The creation of the Irish Cruiser Racing Association (ICRA) began in a very low key way in the autumn of 2002 with an exploratory meeting between Denis Kiely, Jim Donegan and Fintan Cairns in the Granville Hotel in Waterford, and the first conference was held in February 2003 in Kilkenny.

While numbers of cruiser-racers were large, their specific locations were widespread, but there was simply no denying the numerical strength and majority power of the Cork-Dublin axis. To get what was then a very novel concept up and running, this strength of numbers had to be acknowledged, and the first National Championship in 2003 reflected this, as it was staged in Howth.

ICRA was run by a dedicated group of volunteers each of whom brought their special talents to the organisation. Jim Donegan, the elder statesman, was so much more interested in the wellbeing of the new organisation than in personal advancement that he insisted on Fintan Cairns being the first Commodore, while the distinguished Cork sailor was more than content to be Vice Commodore.

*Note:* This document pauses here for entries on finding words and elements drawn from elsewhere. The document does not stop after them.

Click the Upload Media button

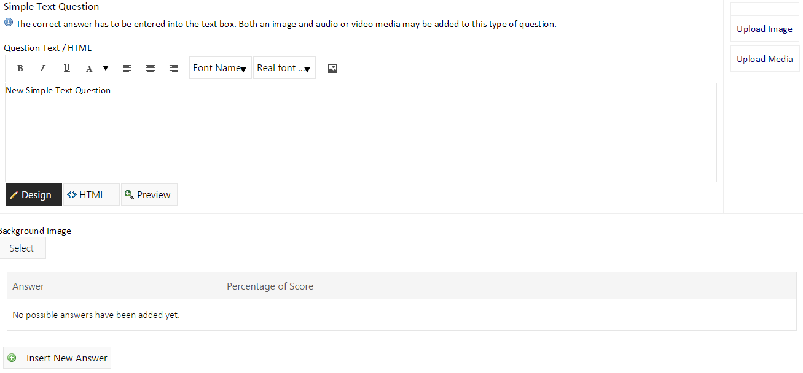point(764,59)
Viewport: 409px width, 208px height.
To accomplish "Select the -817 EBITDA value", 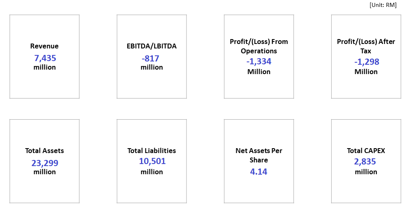I will 150,58.
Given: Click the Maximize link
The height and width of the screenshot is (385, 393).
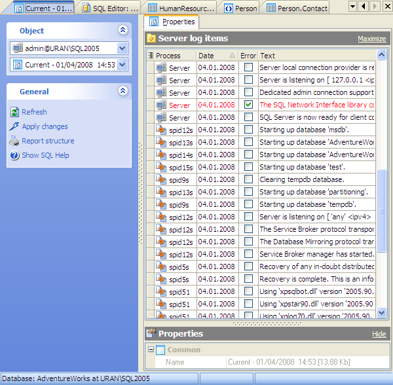Looking at the screenshot, I should [x=371, y=39].
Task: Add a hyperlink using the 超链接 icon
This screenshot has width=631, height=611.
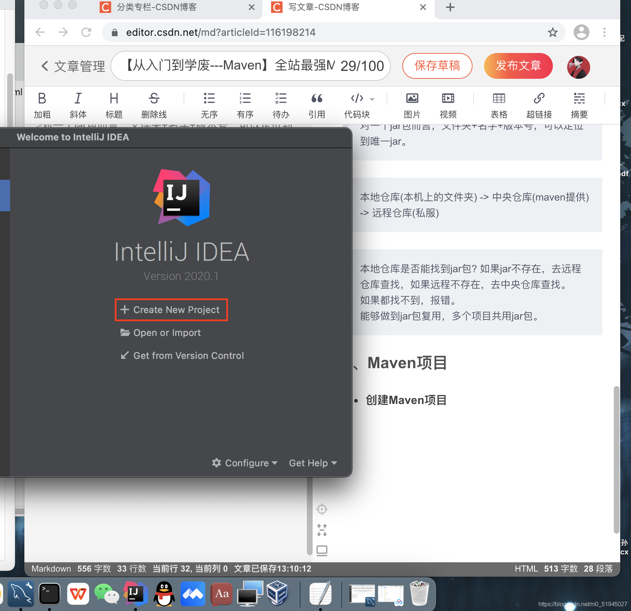Action: [539, 105]
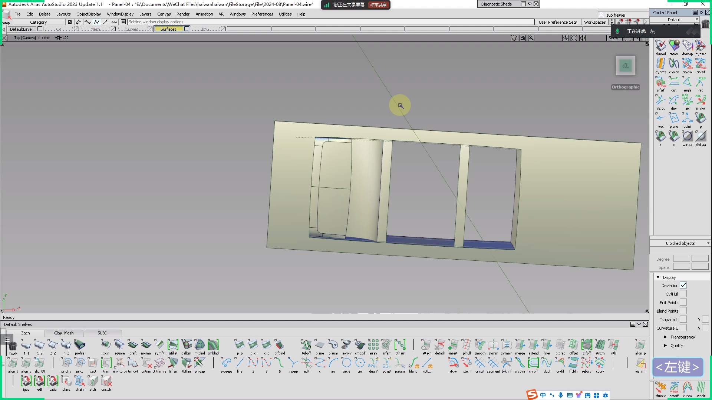Select the revolve surface tool
The width and height of the screenshot is (712, 400).
pos(346,345)
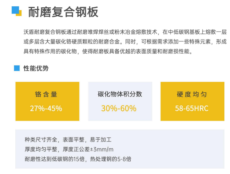Select the 性能优势 section heading
This screenshot has width=230, height=174.
point(36,68)
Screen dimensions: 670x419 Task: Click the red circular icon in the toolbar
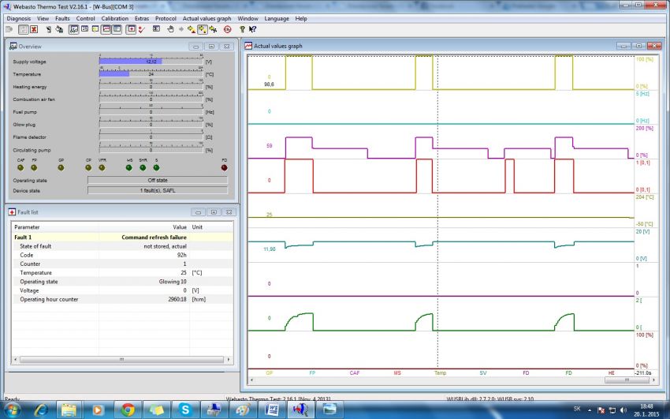(227, 29)
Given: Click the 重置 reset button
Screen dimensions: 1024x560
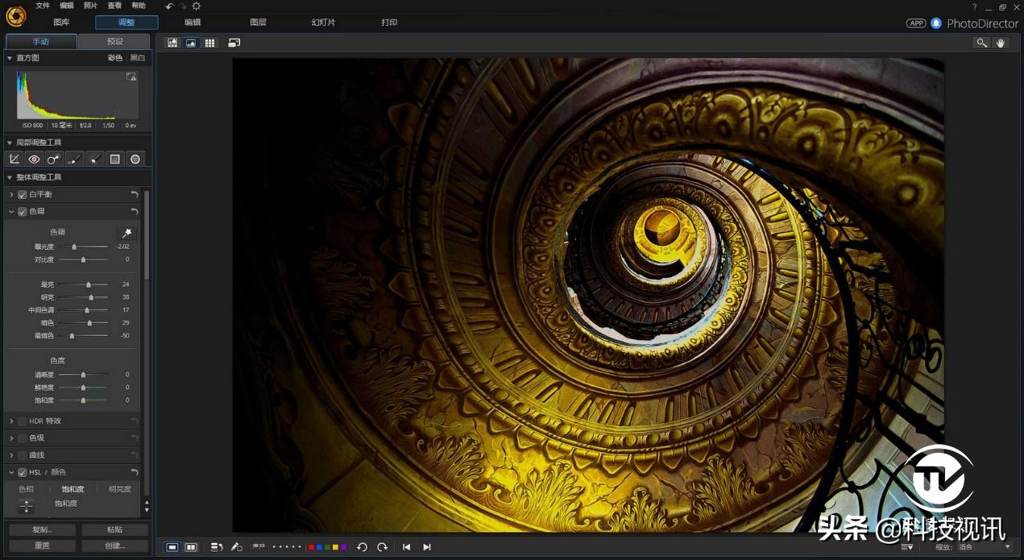Looking at the screenshot, I should click(x=42, y=545).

ICRA National Championships

Initially, the highlight of the ICRA season was the National Championship, which is essentially self-limiting, as it is restricted to boats which have or would be eligible for an IRC Rating. Boats not actually rated but eligible were catered for by ICRA’s ace number-cruncher Denis Kiely, who took Ireland’s long-established native rating system ECHO to new heights, thereby providing for extra entries which brought fleet numbers at most annual national championships to comfortably above the hundred mark, particularly at the height of the boom years.